> **Text block**
>> BEGIN
Closing Argument In issue three, Spears asserts that the trial court erred by sustaining the State’s objection to her attorney’s argument on self-defense. Specifically, Spears complains about the following: [Defense Counsel:] . . . People don’t just pick up a gun and shoot somebody. There is a reason for it. What’s the reason? Why did [Spears] do it? The State, I didn’t hear any other reasoning other than self defense that she was trying to get away from the guy. [The State]: Objection, Your Honor, argument outside of the record and it is well-known the State must not prove any motive and defense counsel’s argument invites the jury to speculate that the State must prove motive and that is improper. THE COURT: All right. Sustained. Proceed. Spears argues that because the objected to portion of her argument pertained to her self defense claim, the trial court, by sustaining the State’s objection, discounted her defensive argument and denied her a fair trial. A criminal defendant is allowed to argue any defensive theory supported by the evidence admitted at trial. Arnold v. State, 68 S.W.3d 93, 102 (Tex. App.–Dallas 2001, pet. ref’d), cf. Brown v. State, 955 S.W.2d 276, 279 (Tex. Crim. App. 1997). Counsel, during closing argument, may draw all inferences from the facts in evidence that are reasonable, fair, and legitimate. Allridge v. State, 762 S.W.2d 146, 156 (Tex. Crim. App. 1988); see also Alejandro v. State, 493 S.W.2d 230, 231 (Tex. Crim. App. 1973) (setting forth the four permissible areas of jury argument). However, arguments that misstate the
law are improper. Arnold, 68 S.W.3d at 102; see also Culton v. State, 95 S.W.3d 401, 404, 406 (Tex. App.–Houston [1st Dist.] 2002, pet. ref’d). With respect to arguing burdens of proof, defense counsel may not make statements about the State’s burden of proof that are inaccurate or misleading. Loar v. State, 627 S.W.2d 399, 401 (Tex. Crim. App. 1981); Arnold, 68 S.W.3d 102. In a case involving a claim of self-defense, once a defendant satisfies his initial burden of producing some evidence to justify submitting a self-defense instruction, the State’s burden does not change: it must still prove beyond a reasonable doubt that the defendant committed the charged offense. Saxton v. State, 804 S.W.2d 910, 913 (Tex. Crim. App. 1991); see also TEX. PEN. CODE ANN. §§ 9.31, 9.32 (Vernon Supp. 2009). While the State has the burden of persuasion with respect to the defendant’s self -defense claim, the State does not have the burden of producing evidence to refute the defendant’s defensive theory. Saxton, 804 S.W.2d at 913. Even where relevant to prove the commission of an offense, the State has no burden to prove motive, as motive is not an essential element of a criminal offense. Loudres v. State, 614 S.W.2d 407, 411 (Tex. Crim. App. 1980); see also Crane v. State, 786 S.W.2d 338, 349 (Tex. Crim. App. 1990). In this case, the statement made by Spears’s counsel that he had not heard “any other reasoning other than self[-]defense,” implied a burden of proof that the State did not have; the argument implied that the State, in order to refute Spears’s self -defense claim, had to present evidence of Spears’s motive to kill Harvey. But the State was not required
to prove what motivated Spears to kill Harvey to prevail. Loudres, 614 S.W.2d at 411.While the jurors had to unanimously agree that the defendant’s conduct was not justified by self-defense, it was not necessary for each juror to unanimously agree as to why. Rodriguez v. State, 212 S.W.3d 819, 821 (Tex. App.–Austin 2006, no pet.). We conclude that the trial court properly sustained the State’s objection to Spears’s closing argument. We overrule Spears’s third issue. Accordingly, we affirm the trial court’s judgment. AFFIRMED.
>> END
> **What to work on**
According to the court opinion, why does the State have no burden to prove motive?

> **Provided data**
>> BEGIN
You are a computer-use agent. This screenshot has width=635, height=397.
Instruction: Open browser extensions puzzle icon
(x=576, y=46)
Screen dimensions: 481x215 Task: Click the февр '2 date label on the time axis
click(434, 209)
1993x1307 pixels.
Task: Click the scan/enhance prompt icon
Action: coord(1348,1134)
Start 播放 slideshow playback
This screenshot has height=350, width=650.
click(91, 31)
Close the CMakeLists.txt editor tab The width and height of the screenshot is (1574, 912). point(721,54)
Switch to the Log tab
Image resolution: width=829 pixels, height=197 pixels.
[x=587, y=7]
>> END
> **Result**
Motive is not an essential element of a criminal offense.